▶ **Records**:
* start *
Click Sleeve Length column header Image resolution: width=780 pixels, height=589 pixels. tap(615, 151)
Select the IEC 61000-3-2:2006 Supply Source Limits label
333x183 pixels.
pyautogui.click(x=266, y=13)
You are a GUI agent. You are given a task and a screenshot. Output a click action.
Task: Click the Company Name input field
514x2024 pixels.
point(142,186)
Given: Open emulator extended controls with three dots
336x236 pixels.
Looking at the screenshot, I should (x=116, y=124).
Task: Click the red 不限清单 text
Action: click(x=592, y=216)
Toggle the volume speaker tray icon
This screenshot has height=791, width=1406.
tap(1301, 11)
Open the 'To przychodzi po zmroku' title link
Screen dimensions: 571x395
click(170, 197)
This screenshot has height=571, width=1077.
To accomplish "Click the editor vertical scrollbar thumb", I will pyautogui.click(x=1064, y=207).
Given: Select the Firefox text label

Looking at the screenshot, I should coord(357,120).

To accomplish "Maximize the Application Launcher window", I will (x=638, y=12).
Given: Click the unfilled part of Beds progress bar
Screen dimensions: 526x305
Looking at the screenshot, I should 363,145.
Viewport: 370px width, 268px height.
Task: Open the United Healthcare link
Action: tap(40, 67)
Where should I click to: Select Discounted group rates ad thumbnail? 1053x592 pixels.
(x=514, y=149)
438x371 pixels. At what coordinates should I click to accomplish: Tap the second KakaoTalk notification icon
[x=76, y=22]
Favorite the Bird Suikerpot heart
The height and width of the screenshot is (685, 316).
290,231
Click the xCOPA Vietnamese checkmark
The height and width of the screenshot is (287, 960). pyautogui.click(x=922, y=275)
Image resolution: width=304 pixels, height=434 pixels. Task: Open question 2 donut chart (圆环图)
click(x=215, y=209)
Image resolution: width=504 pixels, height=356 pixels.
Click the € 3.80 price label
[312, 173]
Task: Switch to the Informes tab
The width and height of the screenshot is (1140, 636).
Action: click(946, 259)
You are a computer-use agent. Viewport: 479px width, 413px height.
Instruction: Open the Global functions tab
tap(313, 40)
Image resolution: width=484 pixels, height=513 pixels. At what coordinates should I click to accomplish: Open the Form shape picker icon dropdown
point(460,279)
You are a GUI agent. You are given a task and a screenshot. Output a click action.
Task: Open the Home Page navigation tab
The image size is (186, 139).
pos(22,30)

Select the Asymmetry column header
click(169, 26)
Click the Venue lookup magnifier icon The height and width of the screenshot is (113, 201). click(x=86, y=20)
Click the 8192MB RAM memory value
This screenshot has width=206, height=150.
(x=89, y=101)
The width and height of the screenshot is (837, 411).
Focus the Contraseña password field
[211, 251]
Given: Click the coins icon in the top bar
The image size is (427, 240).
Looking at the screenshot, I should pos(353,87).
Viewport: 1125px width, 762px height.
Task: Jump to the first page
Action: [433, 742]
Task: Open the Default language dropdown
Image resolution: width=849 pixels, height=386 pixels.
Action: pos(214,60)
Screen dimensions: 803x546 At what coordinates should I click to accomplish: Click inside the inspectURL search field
* end *
▶ **Directive**: Rewrite the entries above with "column header" swapped for "column heading" wherever it appears, keeping everything else the same.

▶ **Output below**:
Click Sleeve Length column heading Image resolution: width=780 pixels, height=589 pixels. tap(615, 151)
Select the IEC 61000-3-2:2006 Supply Source Limits label
333x183 pixels.
pyautogui.click(x=266, y=13)
You are a GUI agent. You are given a task and a screenshot. Output a click action.
Task: Click the Company Name input field
514x2024 pixels.
point(142,186)
Given: Open emulator extended controls with three dots
336x236 pixels.
Looking at the screenshot, I should (x=116, y=124).
Task: Click the red 不限清单 text
Action: click(x=592, y=216)
Toggle the volume speaker tray icon
This screenshot has height=791, width=1406.
tap(1301, 11)
Open the 'To przychodzi po zmroku' title link
Screen dimensions: 571x395
click(170, 197)
This screenshot has height=571, width=1077.
To accomplish "Click the editor vertical scrollbar thumb", I will pyautogui.click(x=1064, y=207).
Given: Select the Firefox text label

Looking at the screenshot, I should coord(357,120).

To accomplish "Maximize the Application Launcher window", I will (x=638, y=12).
Given: Click the unfilled part of Beds progress bar
Screen dimensions: 526x305
Looking at the screenshot, I should 363,145.
Viewport: 370px width, 268px height.
Task: Open the United Healthcare link
Action: tap(40, 67)
Where should I click to: Select Discounted group rates ad thumbnail? 1053x592 pixels.
(x=514, y=149)
438x371 pixels. At what coordinates should I click to accomplish: Tap the second KakaoTalk notification icon
[x=76, y=22]
Favorite the Bird Suikerpot heart
The height and width of the screenshot is (685, 316).
290,231
Click the xCOPA Vietnamese checkmark
The height and width of the screenshot is (287, 960). pyautogui.click(x=922, y=275)
Image resolution: width=304 pixels, height=434 pixels. Task: Open question 2 donut chart (圆环图)
click(x=215, y=209)
Image resolution: width=504 pixels, height=356 pixels.
Click the € 3.80 price label
[312, 173]
Task: Switch to the Informes tab
The width and height of the screenshot is (1140, 636).
Action: click(946, 259)
You are a computer-use agent. Viewport: 479px width, 413px height.
Instruction: Open the Global functions tab
tap(313, 40)
Image resolution: width=484 pixels, height=513 pixels. At what coordinates should I click to accomplish: Open the Form shape picker icon dropdown
point(460,279)
You are a GUI agent. You are given a task and a screenshot. Output a click action.
Task: Open the Home Page navigation tab
The image size is (186, 139).
pos(22,30)

Select the Asymmetry column heading
click(169, 26)
Click the Venue lookup magnifier icon The height and width of the screenshot is (113, 201). click(x=86, y=20)
Click the 8192MB RAM memory value
This screenshot has width=206, height=150.
(x=89, y=101)
The width and height of the screenshot is (837, 411).
Focus the Contraseña password field
[211, 251]
Given: Click the coins icon in the top bar
The image size is (427, 240).
Looking at the screenshot, I should pos(353,87).
Viewport: 1125px width, 762px height.
Task: Jump to the first page
Action: [433, 742]
Task: Open the Default language dropdown
Image resolution: width=849 pixels, height=386 pixels.
Action: pos(214,60)
Screen dimensions: 803x546 At what coordinates should I click to accomplish: Click inside the inspectURL search field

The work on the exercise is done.